[[ GIVEN RECORDS, beginning ]]
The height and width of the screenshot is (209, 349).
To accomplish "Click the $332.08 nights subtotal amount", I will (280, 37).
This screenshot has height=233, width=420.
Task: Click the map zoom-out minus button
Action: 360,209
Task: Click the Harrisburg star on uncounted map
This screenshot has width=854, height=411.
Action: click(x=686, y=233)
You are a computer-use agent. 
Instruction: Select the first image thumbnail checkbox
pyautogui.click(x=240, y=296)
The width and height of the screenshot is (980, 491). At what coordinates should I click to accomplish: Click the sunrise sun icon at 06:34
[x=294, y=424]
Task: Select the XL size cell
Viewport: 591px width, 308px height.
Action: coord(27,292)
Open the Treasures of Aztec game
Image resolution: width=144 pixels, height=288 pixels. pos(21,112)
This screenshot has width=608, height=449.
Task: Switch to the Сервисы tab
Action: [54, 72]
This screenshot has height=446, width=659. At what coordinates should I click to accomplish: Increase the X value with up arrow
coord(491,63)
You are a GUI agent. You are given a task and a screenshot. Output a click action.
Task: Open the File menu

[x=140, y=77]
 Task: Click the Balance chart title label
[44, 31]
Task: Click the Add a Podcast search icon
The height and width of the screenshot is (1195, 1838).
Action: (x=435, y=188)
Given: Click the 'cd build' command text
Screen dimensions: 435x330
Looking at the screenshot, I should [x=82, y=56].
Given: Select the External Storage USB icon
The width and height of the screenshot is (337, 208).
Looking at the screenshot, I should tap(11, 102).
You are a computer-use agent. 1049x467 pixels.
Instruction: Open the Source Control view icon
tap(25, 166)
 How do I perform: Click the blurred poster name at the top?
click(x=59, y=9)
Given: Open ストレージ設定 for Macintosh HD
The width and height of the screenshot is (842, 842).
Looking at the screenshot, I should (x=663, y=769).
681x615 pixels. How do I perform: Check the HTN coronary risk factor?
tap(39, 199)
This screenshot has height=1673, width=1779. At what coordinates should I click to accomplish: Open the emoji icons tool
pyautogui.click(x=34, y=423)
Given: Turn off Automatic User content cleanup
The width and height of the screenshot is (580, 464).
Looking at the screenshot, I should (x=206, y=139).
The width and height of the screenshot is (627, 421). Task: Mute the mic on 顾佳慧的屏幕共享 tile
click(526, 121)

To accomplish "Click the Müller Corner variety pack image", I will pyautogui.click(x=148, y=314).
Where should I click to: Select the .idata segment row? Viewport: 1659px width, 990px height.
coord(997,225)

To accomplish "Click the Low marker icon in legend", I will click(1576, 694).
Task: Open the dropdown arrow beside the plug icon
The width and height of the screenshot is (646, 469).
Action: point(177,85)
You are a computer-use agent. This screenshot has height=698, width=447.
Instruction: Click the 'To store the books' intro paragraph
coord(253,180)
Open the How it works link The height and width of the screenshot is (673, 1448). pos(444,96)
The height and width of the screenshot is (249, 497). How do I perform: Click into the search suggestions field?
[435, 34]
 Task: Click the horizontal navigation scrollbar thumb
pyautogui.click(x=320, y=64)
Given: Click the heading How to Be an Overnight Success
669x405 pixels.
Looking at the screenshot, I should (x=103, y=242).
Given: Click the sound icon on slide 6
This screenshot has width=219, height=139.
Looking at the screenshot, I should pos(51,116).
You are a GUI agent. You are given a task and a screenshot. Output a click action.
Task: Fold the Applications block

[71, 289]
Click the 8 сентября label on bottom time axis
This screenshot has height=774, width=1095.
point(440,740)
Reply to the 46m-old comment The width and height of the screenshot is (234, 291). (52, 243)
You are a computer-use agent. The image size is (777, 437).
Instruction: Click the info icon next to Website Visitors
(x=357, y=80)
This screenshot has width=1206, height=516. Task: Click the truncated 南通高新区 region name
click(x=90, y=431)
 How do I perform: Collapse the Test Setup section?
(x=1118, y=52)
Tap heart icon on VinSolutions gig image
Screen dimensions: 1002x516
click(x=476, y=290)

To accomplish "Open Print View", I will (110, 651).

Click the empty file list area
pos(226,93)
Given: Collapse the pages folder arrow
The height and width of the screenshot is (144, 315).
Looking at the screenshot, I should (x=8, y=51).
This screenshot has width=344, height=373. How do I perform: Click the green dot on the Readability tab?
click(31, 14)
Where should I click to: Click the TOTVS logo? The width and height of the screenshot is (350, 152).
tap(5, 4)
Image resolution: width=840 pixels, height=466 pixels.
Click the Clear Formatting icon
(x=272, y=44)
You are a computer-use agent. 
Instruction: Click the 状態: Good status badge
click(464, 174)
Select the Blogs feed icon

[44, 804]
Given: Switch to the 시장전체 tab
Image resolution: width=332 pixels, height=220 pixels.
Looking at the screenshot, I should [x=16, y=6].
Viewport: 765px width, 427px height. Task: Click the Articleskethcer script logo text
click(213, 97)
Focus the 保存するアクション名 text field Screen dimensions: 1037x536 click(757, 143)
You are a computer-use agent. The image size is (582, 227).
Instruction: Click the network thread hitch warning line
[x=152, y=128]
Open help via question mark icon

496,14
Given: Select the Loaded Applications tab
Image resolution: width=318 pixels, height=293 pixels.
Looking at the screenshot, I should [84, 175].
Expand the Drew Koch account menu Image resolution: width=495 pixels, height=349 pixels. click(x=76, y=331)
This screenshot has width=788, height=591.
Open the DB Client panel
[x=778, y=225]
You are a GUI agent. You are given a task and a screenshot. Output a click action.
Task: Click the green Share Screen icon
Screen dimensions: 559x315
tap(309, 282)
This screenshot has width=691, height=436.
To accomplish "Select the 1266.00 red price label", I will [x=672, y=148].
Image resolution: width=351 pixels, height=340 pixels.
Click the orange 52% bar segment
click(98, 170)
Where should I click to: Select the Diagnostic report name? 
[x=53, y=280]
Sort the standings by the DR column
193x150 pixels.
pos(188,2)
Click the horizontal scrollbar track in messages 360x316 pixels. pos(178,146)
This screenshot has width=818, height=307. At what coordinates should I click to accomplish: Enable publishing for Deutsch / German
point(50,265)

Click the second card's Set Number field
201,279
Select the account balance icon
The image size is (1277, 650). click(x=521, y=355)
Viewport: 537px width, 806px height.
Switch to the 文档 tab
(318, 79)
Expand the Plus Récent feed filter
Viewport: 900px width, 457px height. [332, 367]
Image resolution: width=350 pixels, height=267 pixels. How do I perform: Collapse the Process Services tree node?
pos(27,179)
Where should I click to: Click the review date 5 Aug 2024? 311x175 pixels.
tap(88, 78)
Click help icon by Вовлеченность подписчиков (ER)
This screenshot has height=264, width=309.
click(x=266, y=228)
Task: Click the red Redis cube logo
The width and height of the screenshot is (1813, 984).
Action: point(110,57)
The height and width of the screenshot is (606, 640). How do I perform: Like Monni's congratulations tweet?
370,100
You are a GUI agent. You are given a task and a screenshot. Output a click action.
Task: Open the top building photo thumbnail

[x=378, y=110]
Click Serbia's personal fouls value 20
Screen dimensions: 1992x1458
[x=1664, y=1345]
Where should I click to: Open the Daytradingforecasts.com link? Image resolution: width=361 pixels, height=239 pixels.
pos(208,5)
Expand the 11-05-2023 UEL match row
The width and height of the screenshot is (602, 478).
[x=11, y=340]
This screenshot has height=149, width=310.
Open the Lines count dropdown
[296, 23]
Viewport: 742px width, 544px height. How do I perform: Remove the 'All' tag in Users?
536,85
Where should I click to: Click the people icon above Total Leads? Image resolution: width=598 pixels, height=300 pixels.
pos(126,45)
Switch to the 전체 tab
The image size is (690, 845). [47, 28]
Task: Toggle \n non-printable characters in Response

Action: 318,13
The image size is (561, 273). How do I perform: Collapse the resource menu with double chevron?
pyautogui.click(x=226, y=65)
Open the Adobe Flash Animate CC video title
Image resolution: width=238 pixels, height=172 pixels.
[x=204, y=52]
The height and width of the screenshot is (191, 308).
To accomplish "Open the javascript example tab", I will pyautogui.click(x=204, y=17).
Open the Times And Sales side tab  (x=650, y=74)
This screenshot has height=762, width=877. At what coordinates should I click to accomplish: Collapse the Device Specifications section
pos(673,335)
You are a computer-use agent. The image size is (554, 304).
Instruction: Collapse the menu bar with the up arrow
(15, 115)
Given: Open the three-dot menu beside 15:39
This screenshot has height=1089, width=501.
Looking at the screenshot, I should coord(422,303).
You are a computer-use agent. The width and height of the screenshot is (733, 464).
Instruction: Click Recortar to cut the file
[[ GIVEN RECORDS, end ]]
Each line carrying the string "beside" should be copied out from the entries.

▸ **COMPLETED EXERCISE**
Task: Open the dropdown arrow beside the plug icon
Given: Open the three-dot menu beside 15:39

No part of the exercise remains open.